Reddick possesses one of the finest outfield arms in the game, but it would’ve meant little without his positioning to make the first throw in the relay. He side-stepped toward the ball, keeping his weight on his front foot until he bent over. As he transferred his weight toward his back foot, Reddick lunged toward the ball, making sure to push it toward the ground, as outfielders are taught, so he could get a firm grip and prevent it from slipping. In one motion, Reddick came up with the ball and fired a no-look seed in hopes Correa would be in the right place.
“I threw it in the direction where I figured he’d be,” Reddick said. “I got lucky.”
This wasn’t luck. It was smart baseball players doing smart things. The Astros had practiced relays before Game 1 of the ALCS, just as they had occasionally throughout the season in what manager A.J. Hinch called “routine maintenance.” The Astros are the team that changes their oil every 3,000 miles because they understand a well-tended engine doesn’t break down at integral moments.
Correa, for example, knew that he needed to switch spots with Altuve, who under normal circumstances would be the cut-off man. Correa’s arm is far superior to Altuve’s, and any chance to keep Gardner from tripling depended on it. As the ball left Reddick’s hand, Correa squared his body to the throw, in case he needed to shift laterally. He barely moved until the ball was feet from him, at which point he pivoted 90 degrees to catch it on his side and position himself for the throw to third. He heard: “Three! Three! Three!” That told him there might be a play.
Gardner was burning, going from home to third in just over 11 seconds, among the fastest times for the Yankees this year. Correa’s throw stalked him like a predator does its meal for the day. Third baseman Alex Bregman straddled the bag, knowing it would be close.
“When you have arms like Reddick and Correa do, you always have a shot,” Bregman said. “So I was expecting it. Once I saw Reddick get a clean transfer off the wall, I tried to not really move that much.”

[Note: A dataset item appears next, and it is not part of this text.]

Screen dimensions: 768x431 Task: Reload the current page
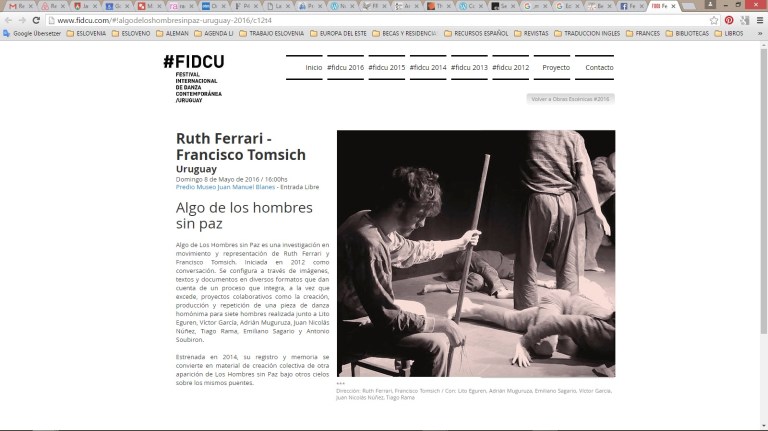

The one-hop throw came to Bregman’s backhand side. He picked it cleanly and instead of reaching for Gardner, made the proper fundamental play: sweep toward the bag. The tag brushed up against Gardner’s left arm. As the dust from his head-first slide settle, umpire Jerry Meals extended both arms sideways. Gardner was safe.
Bregman knew otherwise. He pointed toward the dugout to tell Hinch to challenge the call. The replay umpire in New York reviewed it and took barely a minute to overturn the call. Gardner was out. And one batter after Reddick had made a fantastic catch against the right-field wall, he played the first link in a series of events that demanded perfection.
“If anyone in the chain misses and doesn’t do his part, the whole relay breaks down,” Hinch said. “You can’t do it without them working in tandem. It starts with the outfielder fielding the ball cleanly. If Carlos isn’t in position, then it’s dead. If Bregman doesn’t hold his ground and manipulate runner, base, where the throw is, the play is dead.”
One day after left fielder Marwin Gonzalez saved a run by throwing out Greg Bird at the plate on a 97-mph seed, the Astros had one-upped themselves. The cleanliness with which Verlander played – 124 pitches, 93 strikes, a fastball that sat at 97 mph in the ninth inning, a slider that bit like a piranha – kept the game tight even as the Yankees bullpen excelled as it has all postseason. The cleanliness with which they play offense has been evident from their lack of strikeouts – nine, compared to the Yankees’ 27 in the first two games – and manifested itself in the ninth, when with one out Correa told Altuve: “We’ve got to make this happen.”
They didn’t want to let Verlander’s start, one of the finest of his fine career, go to waste. They certainly didn’t want to fritter away the capital they’d built up with gloves worthy of every precious metal available. They wanted to make New York be as good as them. And though five games remain for the Yankees to demonstrate otherwise, on Saturday they weren’t.